Leave the pictures out while you restate every entry below word for word.

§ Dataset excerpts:
*** Begin section ***
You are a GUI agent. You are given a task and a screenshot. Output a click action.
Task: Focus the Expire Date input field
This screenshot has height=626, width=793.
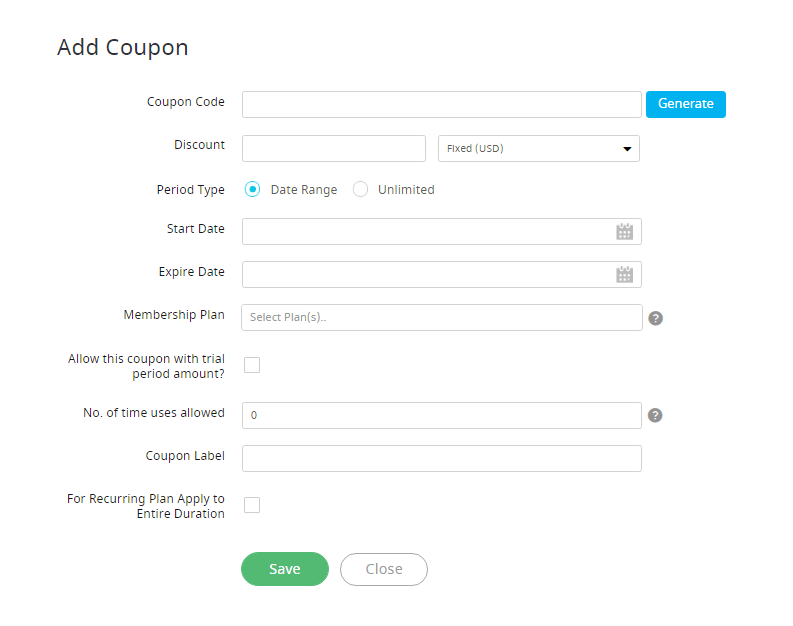click(x=442, y=275)
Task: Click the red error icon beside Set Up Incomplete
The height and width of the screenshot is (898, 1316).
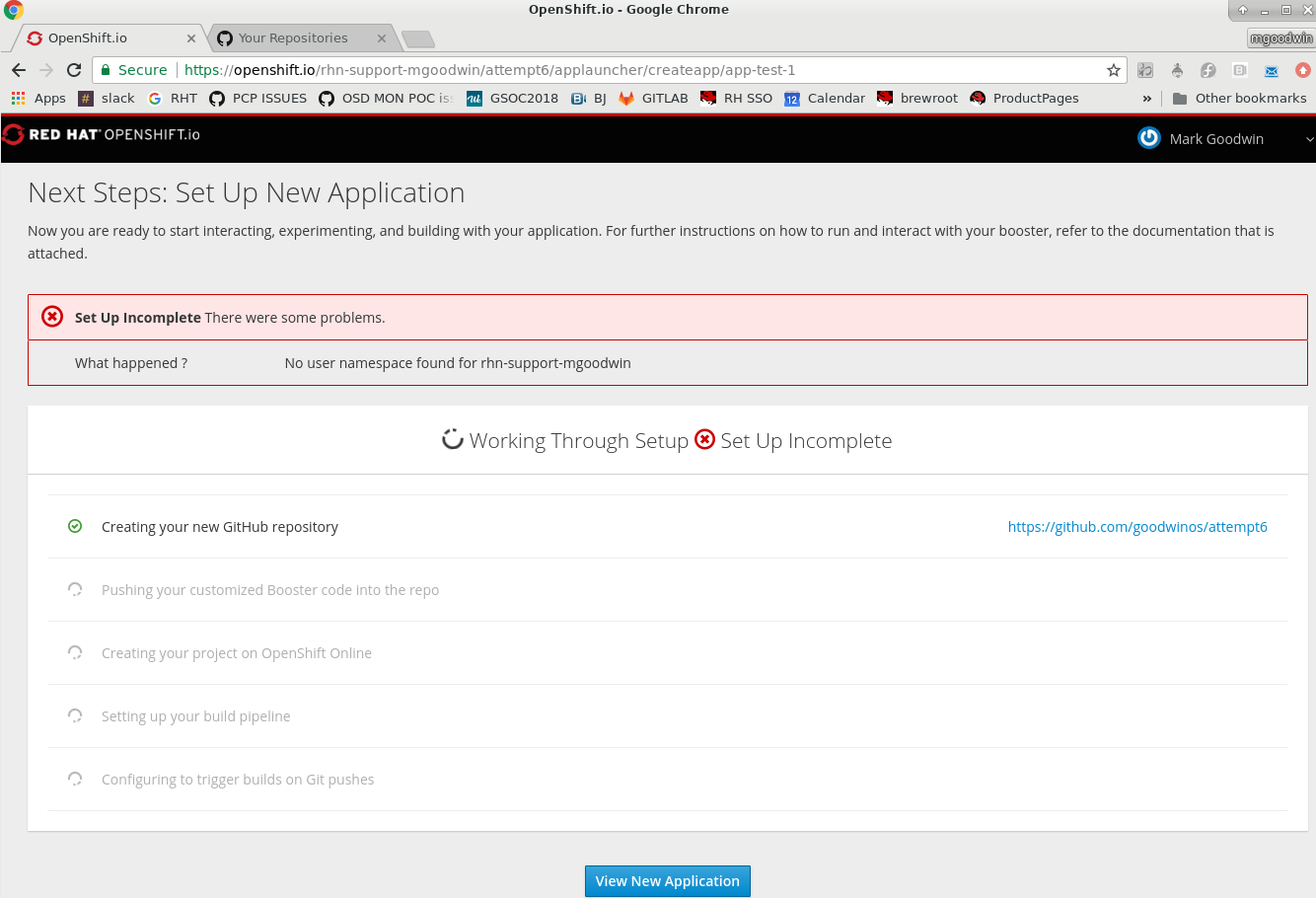Action: pos(703,440)
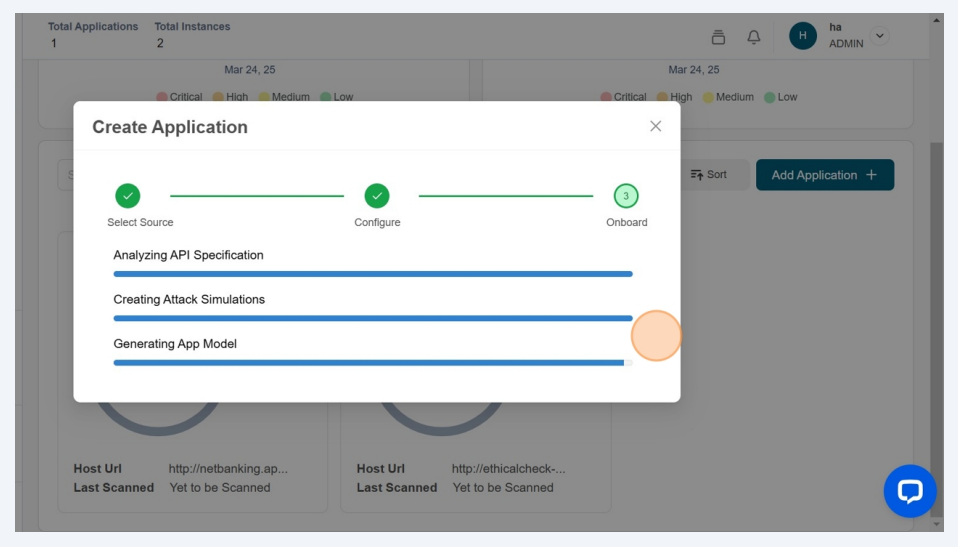The height and width of the screenshot is (547, 958).
Task: Click the Generating App Model progress bar
Action: [372, 363]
*** End section ***
§ Answer:
You are a GUI agent. You are given a task and a screenshot. Output a click action.
Task: Focus the Expire Date input field
This screenshot has height=626, width=793.
click(x=442, y=275)
Task: Click the red error icon beside Set Up Incomplete
The height and width of the screenshot is (898, 1316).
Action: pos(703,440)
The height and width of the screenshot is (547, 958).
Task: Click the Generating App Model progress bar
Action: [372, 363]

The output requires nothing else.